(Stored records)
((

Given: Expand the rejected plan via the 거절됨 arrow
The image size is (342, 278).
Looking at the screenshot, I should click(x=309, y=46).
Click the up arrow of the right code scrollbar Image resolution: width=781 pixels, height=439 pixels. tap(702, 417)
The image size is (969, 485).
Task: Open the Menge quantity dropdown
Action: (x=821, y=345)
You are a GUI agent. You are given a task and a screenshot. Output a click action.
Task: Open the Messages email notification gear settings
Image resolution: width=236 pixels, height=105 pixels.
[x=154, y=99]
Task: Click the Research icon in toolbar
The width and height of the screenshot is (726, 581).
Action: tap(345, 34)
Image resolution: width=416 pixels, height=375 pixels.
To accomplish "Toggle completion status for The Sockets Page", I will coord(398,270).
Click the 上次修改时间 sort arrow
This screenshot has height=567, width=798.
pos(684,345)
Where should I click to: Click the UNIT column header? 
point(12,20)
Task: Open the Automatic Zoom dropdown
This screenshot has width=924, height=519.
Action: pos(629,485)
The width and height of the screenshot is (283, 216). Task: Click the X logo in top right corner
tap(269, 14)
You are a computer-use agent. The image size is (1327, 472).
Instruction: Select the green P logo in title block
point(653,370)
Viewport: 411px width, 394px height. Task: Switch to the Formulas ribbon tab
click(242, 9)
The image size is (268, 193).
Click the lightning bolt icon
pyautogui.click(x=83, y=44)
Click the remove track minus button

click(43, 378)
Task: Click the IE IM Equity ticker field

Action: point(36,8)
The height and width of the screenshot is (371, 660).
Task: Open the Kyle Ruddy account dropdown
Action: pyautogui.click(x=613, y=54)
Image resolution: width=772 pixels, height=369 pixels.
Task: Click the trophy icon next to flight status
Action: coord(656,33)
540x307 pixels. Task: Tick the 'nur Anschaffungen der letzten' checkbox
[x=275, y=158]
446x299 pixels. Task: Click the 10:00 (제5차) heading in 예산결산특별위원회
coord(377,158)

))

[What is required]: What is needed is a word-for-word copy of the records.

[Task solution]:
Given: Expand the rejected plan via the 거절됨 arrow
The image size is (342, 278).
Looking at the screenshot, I should click(x=309, y=46).
Click the up arrow of the right code scrollbar Image resolution: width=781 pixels, height=439 pixels. tap(702, 417)
The image size is (969, 485).
Task: Open the Menge quantity dropdown
Action: (x=821, y=345)
You are a GUI agent. You are given a task and a screenshot. Output a click action.
Task: Open the Messages email notification gear settings
Image resolution: width=236 pixels, height=105 pixels.
[x=154, y=99]
Task: Click the Research icon in toolbar
The width and height of the screenshot is (726, 581).
Action: tap(345, 34)
Image resolution: width=416 pixels, height=375 pixels.
To accomplish "Toggle completion status for The Sockets Page", I will coord(398,270).
Click the 上次修改时间 sort arrow
This screenshot has height=567, width=798.
pos(684,345)
Where should I click to: Click the UNIT column header? 
point(12,20)
Task: Open the Automatic Zoom dropdown
This screenshot has width=924, height=519.
Action: pos(629,485)
The width and height of the screenshot is (283, 216). Task: Click the X logo in top right corner
tap(269, 14)
You are a computer-use agent. The image size is (1327, 472).
Instruction: Select the green P logo in title block
point(653,370)
Viewport: 411px width, 394px height. Task: Switch to the Formulas ribbon tab
click(242, 9)
The image size is (268, 193).
Click the lightning bolt icon
pyautogui.click(x=83, y=44)
Click the remove track minus button

click(43, 378)
Task: Click the IE IM Equity ticker field

Action: point(36,8)
The height and width of the screenshot is (371, 660).
Task: Open the Kyle Ruddy account dropdown
Action: pyautogui.click(x=613, y=54)
Image resolution: width=772 pixels, height=369 pixels.
Task: Click the trophy icon next to flight status
Action: coord(656,33)
540x307 pixels. Task: Tick the 'nur Anschaffungen der letzten' checkbox
[x=275, y=158]
446x299 pixels. Task: Click the 10:00 (제5차) heading in 예산결산특별위원회
coord(377,158)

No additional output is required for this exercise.